This review of Sculpture by the Lakes is so kindly courtesy of Darren North East PR
A visit to Sculpture by the Lakes in Dorset is always a peaceful and inspirational experience so if you add to the landscape many local artists, you create a vibrant buzzing atmosphere of creativity and talent.
Last year, in September, I spent a wonderful day at Sculpture by the Lakes for Wellbeing By The Lakes, a 3-day wellness festival. This was truly one of my highlights of last year so it was so lovely to be able to return this year albeit with the world feeling very different from last year.
Since their re-opening on June 3rd of this year since the Covid-19 lockdown, Sculpture by the Lakes offers local visitors a safe escape and a warm welcome with the much-needed experience of being surrounded by nature and beauty once again.
The Dorset Arts Festival is one of the very few events that was able to be hosted this 2020 year. The intention of the event was to celebrate a small showcase of the best artists and makers in Dorset.
Across the vast, tranquil landscape of Sculpture by the Lakes over 50 artists and crafters gathered together to demonstrate their skills.
The Dorset Arts Festival was a beautiful opportunity to witness paintings being created beside the lakes, to pots being thrown in other spots, to watch baskets being weaved, and a whole range of other arts and crafts disciplines being demonstrated at a social distance.
The aim of the festival was to see artists and crafters from a variety of creative backgrounds to demonstrate their skills and exhibit their work so you can see and understand the process.

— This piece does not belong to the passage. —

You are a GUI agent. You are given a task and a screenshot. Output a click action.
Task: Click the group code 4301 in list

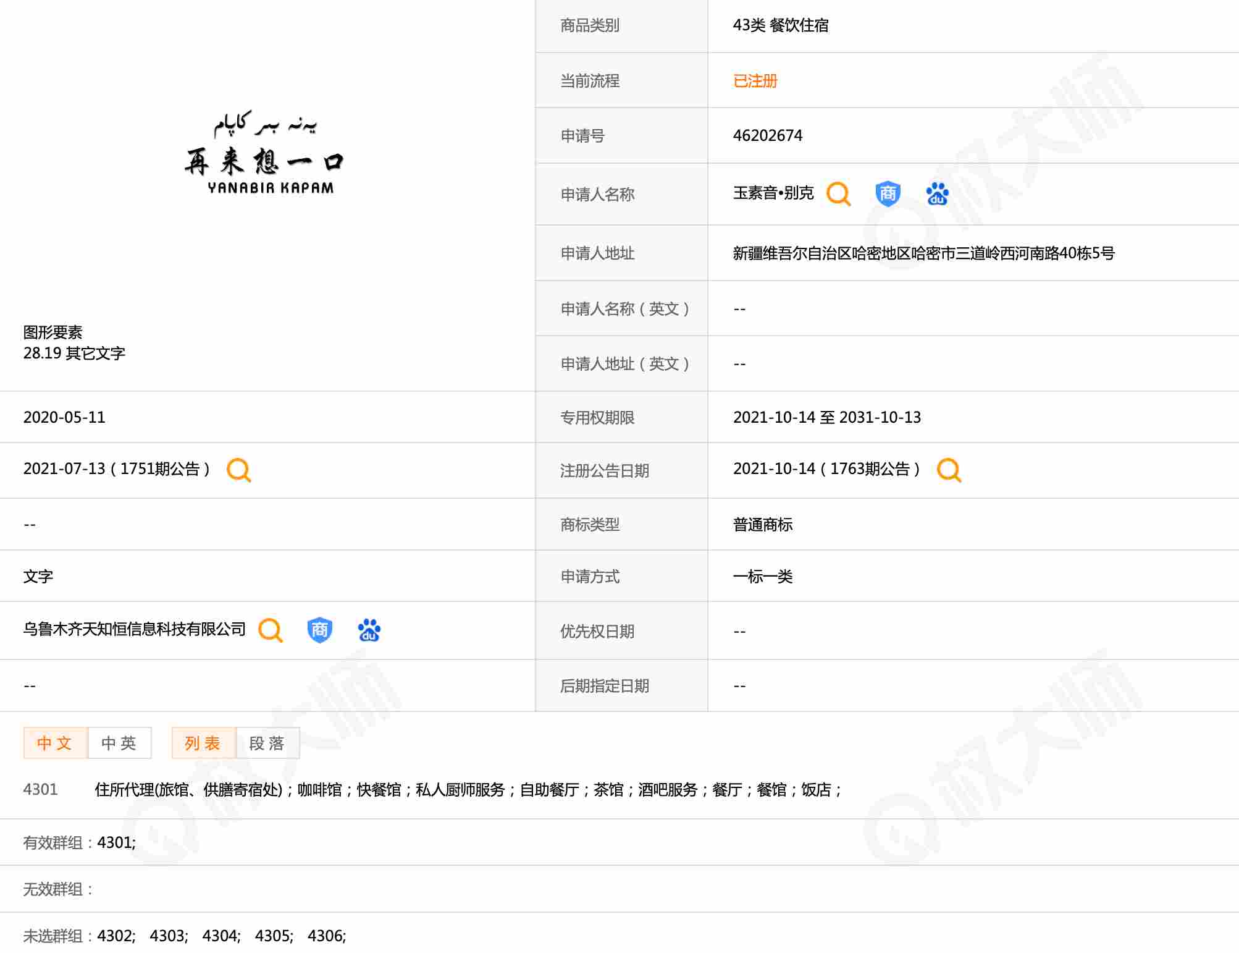[40, 790]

Sculpture by the Lakes is a 26-acre sculpture park, created by the renowned sculptor Simon Gudgeon.
The concept behind Sculpture by the Lakes was to showcase inspiring works of art in a naturally beautiful setting as opposed to the artificial constraints of a gallery with its enclosed spaces.
What makes Sculpture by the Lakes so special is that each sculpture has been meticulously positioned in just the right place in the grounds to enhance the aesthetic qualities of each piece.
Any visitor is left with the experience of walking around a work of art as the sculptures and the environment exist in a unique symbiotic relationship.
It is little wonder therefore that it has become a magnet for creative talents and artists to come to enjoy the peace and tranquillity and to be inspired.
Normally there are numerous classes to nurture the creativity of novices and experienced artists alike however these are currently postponed due to Covid-19.
In normal times, work is exhibited from various artists in the on-site gallery, and themed events such as Wellbeing By The Lakes that draw huge crowds. As a result of current events, sadly the 2020 festival has had to be cancelled this year.
Due to its more modest size, thankfully the Dorset Arts Festival was able to proceed with ample social distancing and hand sanitizers we all take for normal now.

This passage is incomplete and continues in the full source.